# Hi vis jackets



## DREAMWEAVER1 (May 28, 2013)

Do you need to carry in the car a jacket or vest for each passenger and driver in the car?




Thanks 

David


----------



## canoeman (Mar 3, 2011)

Yes inside car* not* in the boot, should also be a EU approved


----------



## siobhanwf (Mar 20, 2009)

You only need one for EACH passenger in Spain.


----------



## DREAMWEAVER1 (May 28, 2013)

Thanks all,as usual a fast and accurate response.




David


----------



## canoeman (Mar 3, 2011)

siobhanwf said:


> You only need one for EACH passenger in Spain.


Afraid not driver included as well, but some other things that apply to Spanish Registered vehicles in Spain like spare glasses if reguired to drive or 2 triangles aren't compulsory for Non Spanish registered vehicles BUT that doesn't stop police imposing on the spot fines.

In Portugal the Hi Res Vest law only applies to Residents but again non Portuguese Residents can be fined for not complying


----------



## siobhanwf (Mar 20, 2009)

canoeman said:


> Afraid not driver included as well, but some other things that apply to Spanish Registered vehicles in Spain like spare glasses if reguired to drive or 2 triangles aren't compulsory for Non Spanish registered vehicles BUT that doesn't stop police imposing on the spot fines.
> 
> In Portugal the Hi Res Vest law only applies to Residents but again non Portuguese Residents can be fined for not complying





Obviously the driver as well CM


----------



## canoeman (Mar 3, 2011)

Sorry I read it that driver was excluded


----------



## Maggy Crawford (Sep 18, 2010)

We drive a VW Sharan, 7 seater, and have one for everyone even though we rarely carry more than four people.

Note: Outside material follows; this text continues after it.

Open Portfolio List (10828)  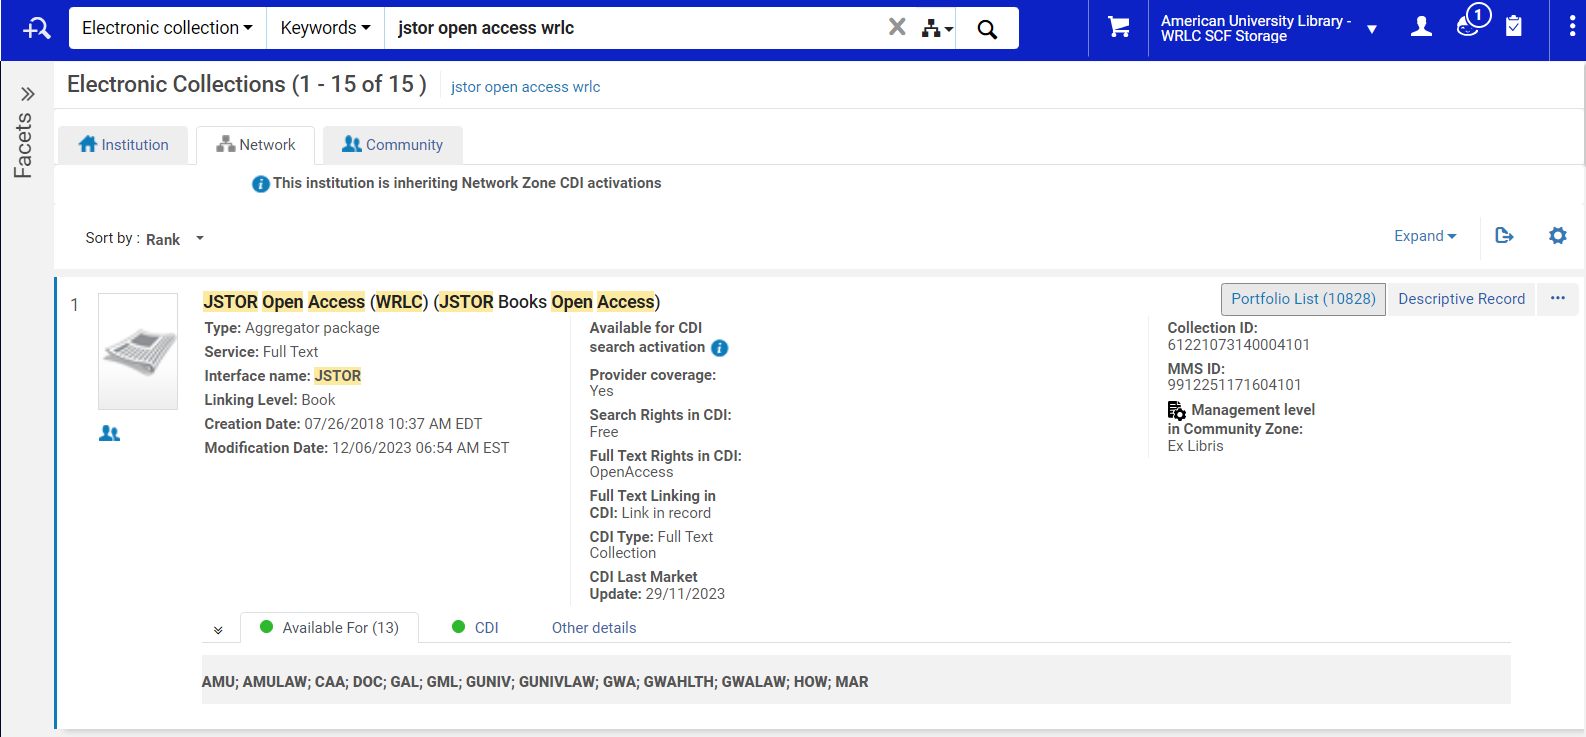click(1303, 299)
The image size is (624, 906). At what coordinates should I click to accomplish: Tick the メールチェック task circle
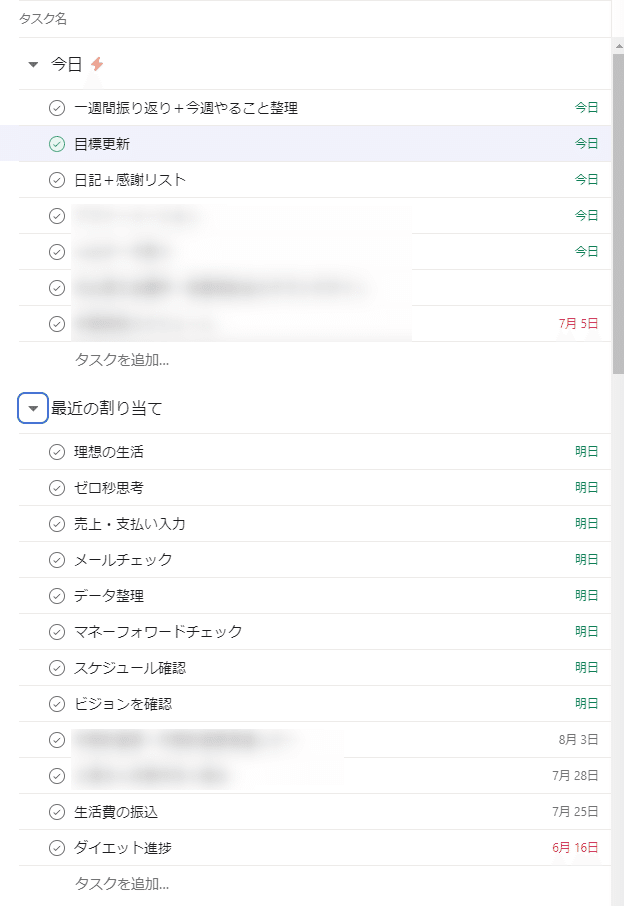tap(57, 560)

In the event of an accident they must be donned BEFORE exiting the vehicle which is especially important at night.


----------



## DREAMWEAVER1 (May 28, 2013)

Maggy Crawford said:


> We drive a VW Sharan, 7 seater, and have one for everyone even though we rarely carry more than four people. In the event of an accident they must be donned BEFORE exiting the vehicle which is especially important at night.

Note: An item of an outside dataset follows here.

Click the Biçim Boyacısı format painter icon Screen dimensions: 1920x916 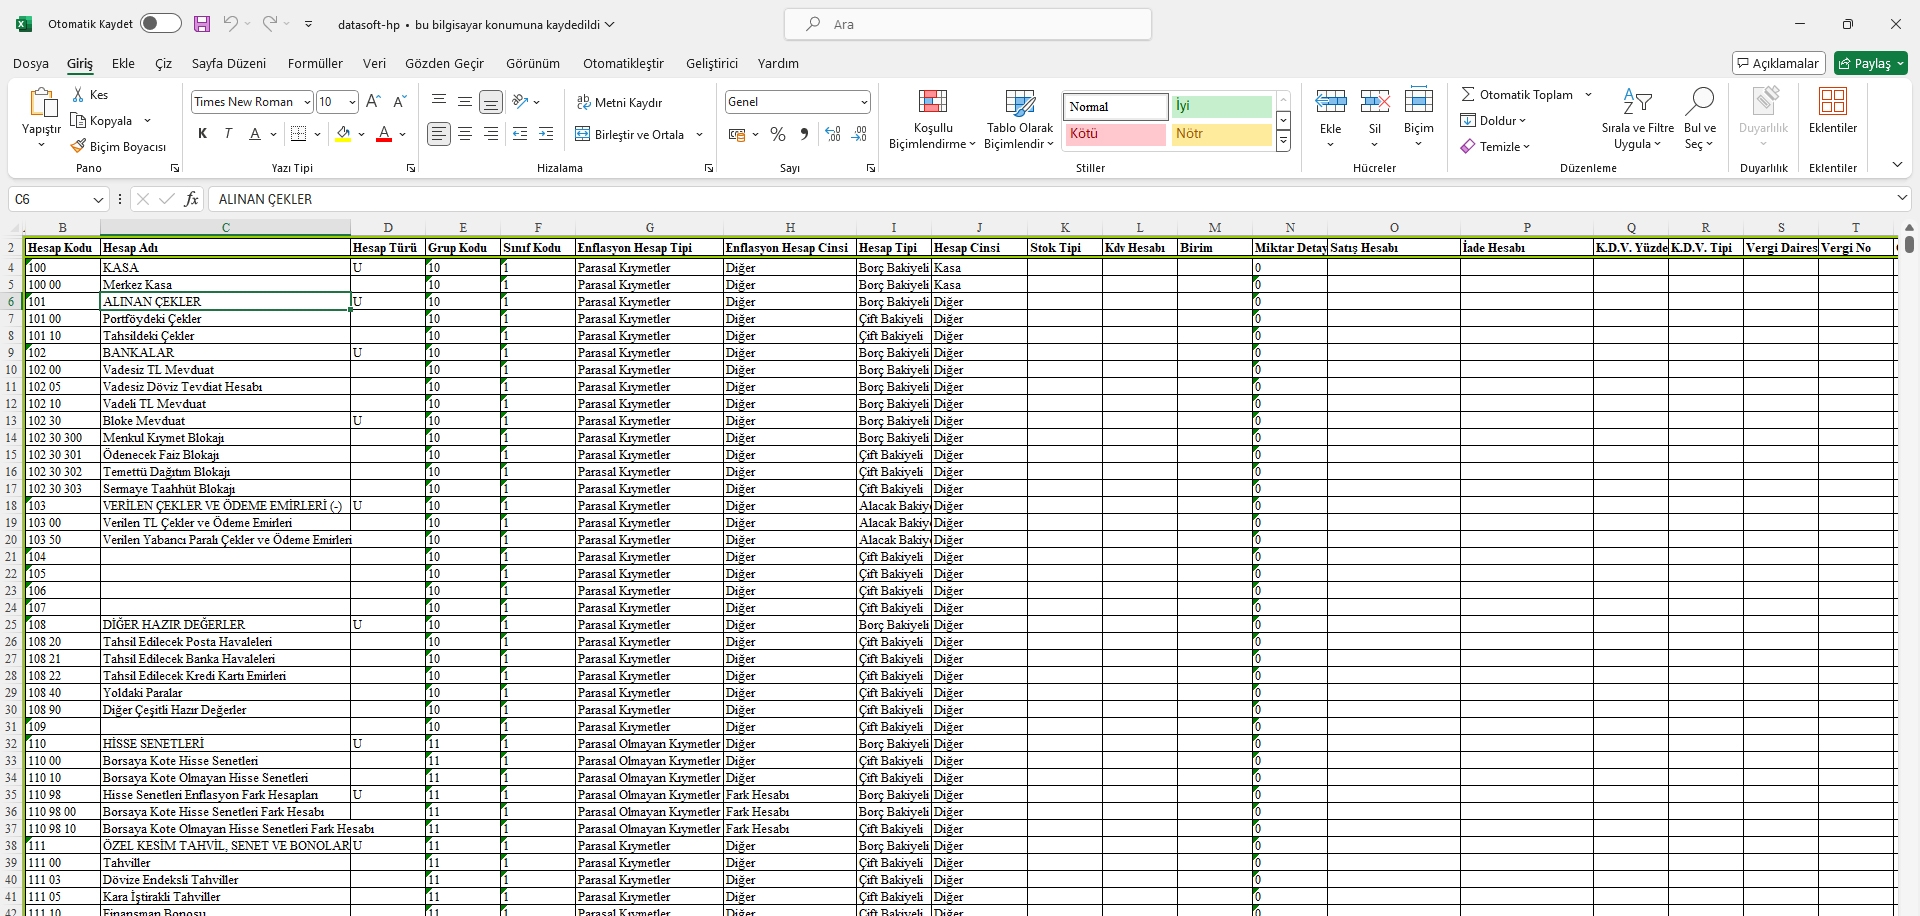coord(79,147)
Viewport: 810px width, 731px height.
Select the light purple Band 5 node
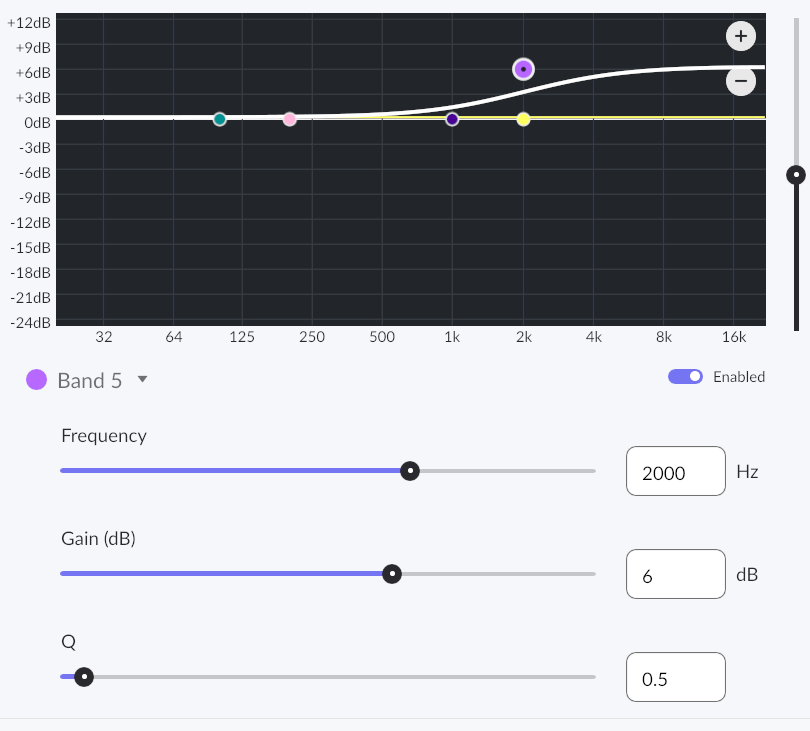point(523,69)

Thanks Maggy,an important consideration,for which I thank you.




David


----------



## SUMMER01 (Feb 4, 2011)

Only the driver need carry the jacket or vest in the car
He can retrieve the passenger jackets from the boot.


----------



## canoeman (Mar 3, 2011)

Correct if you want a fine incorrect if you don't, unless passengers remain in car till given jackets but potentially you could be fined for not exiting vehicle at correct time


----------



## canoeman (Mar 3, 2011)

SUMMER01 said:


> Only the driver need carry the jacket or vest in the car
> He can retrieve the passenger jackets from the boot.

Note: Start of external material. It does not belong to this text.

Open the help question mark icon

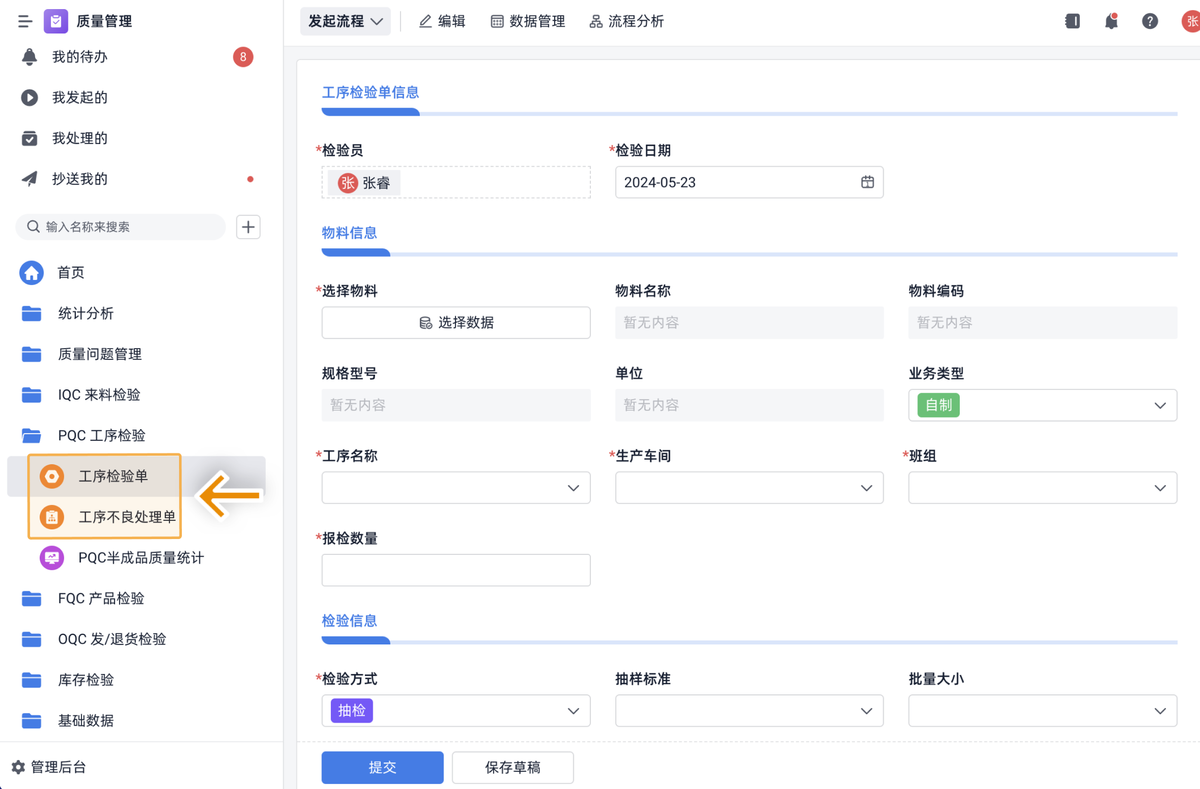point(1150,21)
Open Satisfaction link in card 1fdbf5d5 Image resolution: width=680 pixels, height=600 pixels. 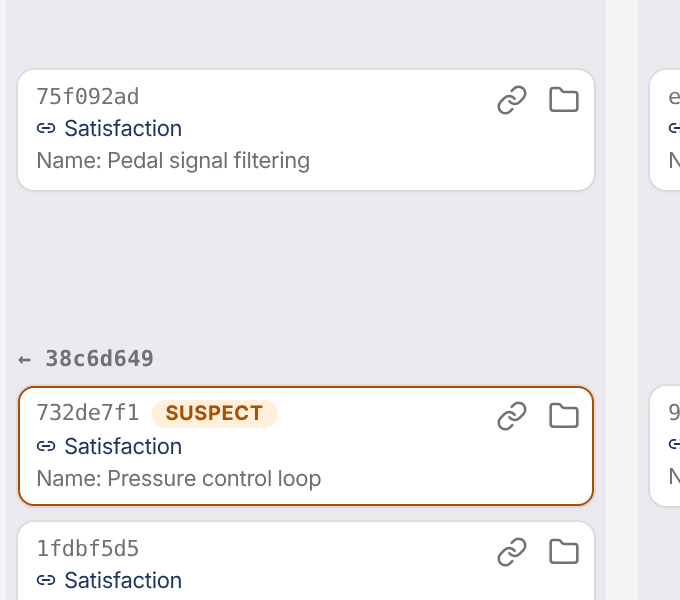click(x=123, y=580)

Thought I'd dig around a bit after your post as the information I've always been given by GNR & IPO stations is that vests must be in body of vehicle not boot and worn immediately on exit but ANSR Portugal's Road Safety Site say this 
"TECHNICAL NOTE

About the use of retro-reflective vests in accordance with the provisions of
art. 88 of the Highway Code

Considering the doubts that the public has been having about the proper form of transporting and using the equipment in question, it is important to clarify the following:
•	The retro-reflective vests, made compulsory in accordance with the Highway Code, do not have to be stored in the passenger area of the vehicle, and may be stored in the trunk;
•	There is no law that the person who must wear the vest must have his vest on when leaving the vehicle; 
• There is only an infraction of the provisions in no.'s 4 and 7 of art. 88 of the Highway Code, when the individual who is placing a hazard warning triangle, performing repairs on the vehicle, or removing a load that has fallen in the road, is not wearing the hazard warning vest."
ANSR > Home > Perguntas Frequentes > Trânsito Confusing but if you scroll down page English versions is lower down

*so apologies*, think I'll continue to err on the caution side as vests take up so little room but Granddaughters favourite Pink Hi Rex Vest now removed


----------



## SUMMER01 (Feb 4, 2011)

SUMMER01 said:


> Only the driver need carry the jacket or vest in the car He can retrieve the passenger jackets from the boot.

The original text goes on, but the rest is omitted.